Nothing
#' @title Bag-of-word Representation of Character Features
#'
#' @usage NULL
#' @name mlr_pipeops_textvectorizer
#' @format [`R6Class`][R6::R6Class] object inheriting from [`PipeOpTaskPreproc`]/[`PipeOp`].
#'
#' @description
#' Computes a bag-of-word representation from a (set of) columns.
#' Columns of type `character` are split up into words.
#' Uses the [`quanteda::dfm()`][quanteda::dfm],
#' [`quanteda::dfm_trim()`][quanteda::dfm_trim] from the 'quanteda' package.
#' TF-IDF computation works similarly to [`quanteda::dfm_tfidf()`][quanteda::dfm_tfidf]
#' but has been adjusted for train/test data split using [`quanteda::docfreq()`][quanteda::docfreq]
#' and [`quanteda::dfm_weight()`][quanteda::dfm_weight]
#'
#' In short:
#' * Per default, produces a bag-of-words representation
#' * If `n` is set to values > 1, ngrams are computed
#' * If `df_trim` parameters are set, the bag-of-words is trimmed.
#' * The `scheme_tf` parameter controls term-frequency (per-document, i.e. per-row) weighting
#' * The `scheme_df` parameter controls the document-frequency (per token, i.e. per-column) weighting.
#'
#' Parameters specify arguments to quanteda's `dfm`, `dfm_trim`, `docfreq` and `dfm_weight`.

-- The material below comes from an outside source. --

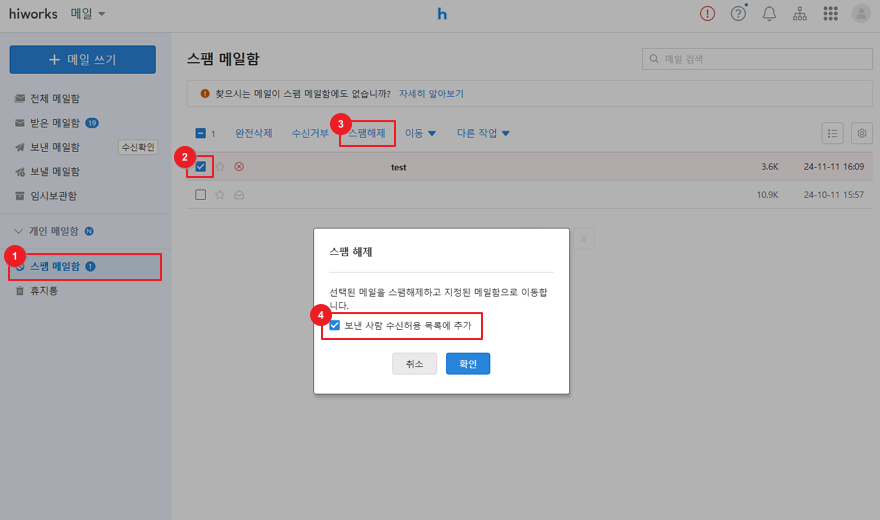Image resolution: width=880 pixels, height=520 pixels.
Task: Click the help question mark icon
Action: [739, 14]
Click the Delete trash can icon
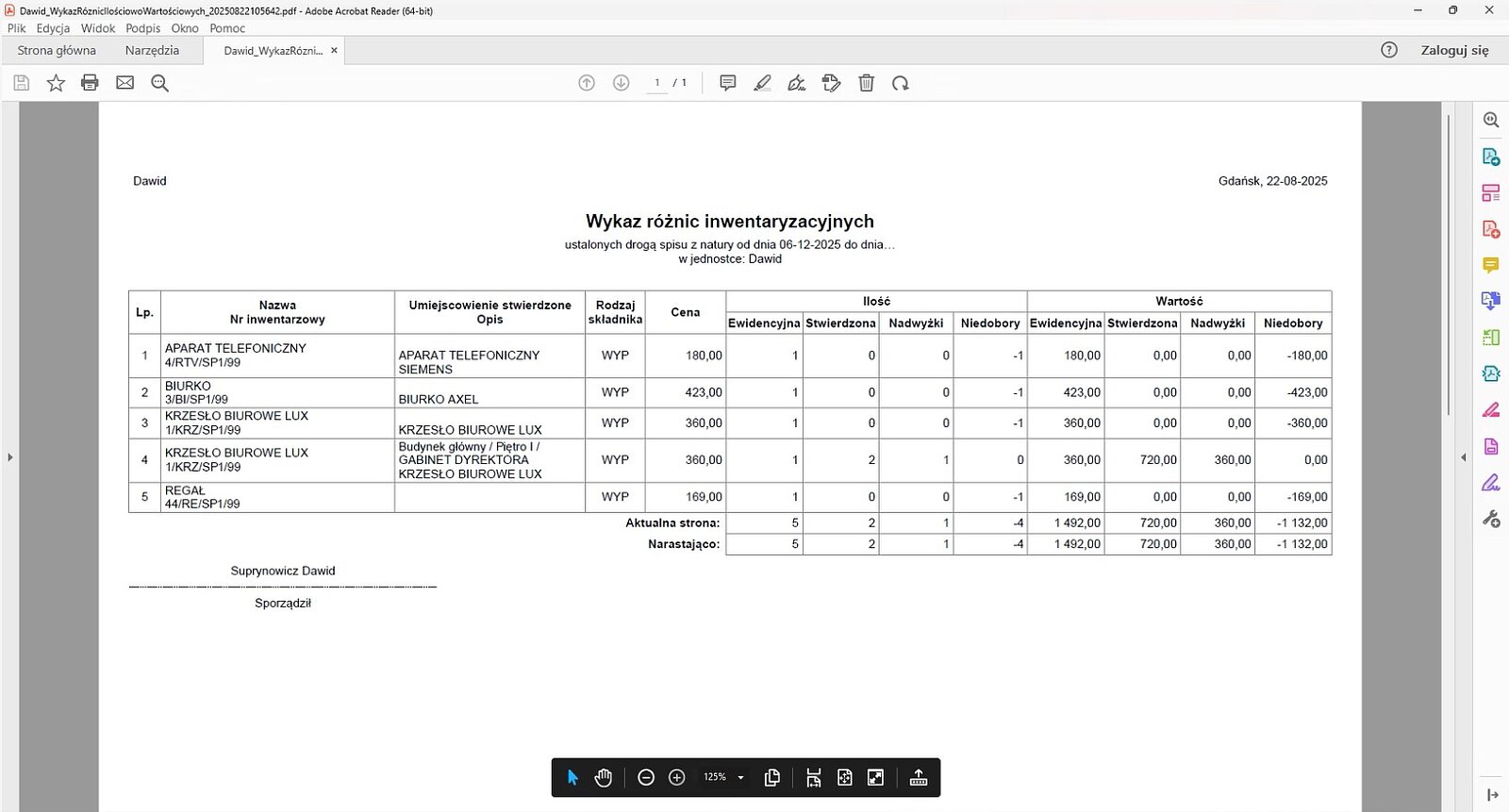The image size is (1509, 812). click(x=866, y=83)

#' What belongs to what can be obtained from each params `tags` where `tokenizer` are
#' arguments passed on to [`quanteda::dfm()`][quanteda::dfm].
#' Defaults to a bag-of-words representation with token counts as matrix entries.
#'
#' In order to perform the *default* `dfm_tfidf` weighting, set the `scheme_df` parameter to `"inverse"`.
#' The `scheme_df` parameter is initialized to `"unary"`, which disables document frequency weighting.
#'
#' The pipeop works as follows:
#' 1. Words are tokenized using [`quanteda::tokens`].
#' 2. Ngrams are computed using [`quanteda::tokens_ngrams`]
#' 3. A document-frequency matrix is computed using [`quanteda::dfm`]
#' 4. The document-frequency matrix is trimmed using [`quanteda::dfm_trim`] during train-time.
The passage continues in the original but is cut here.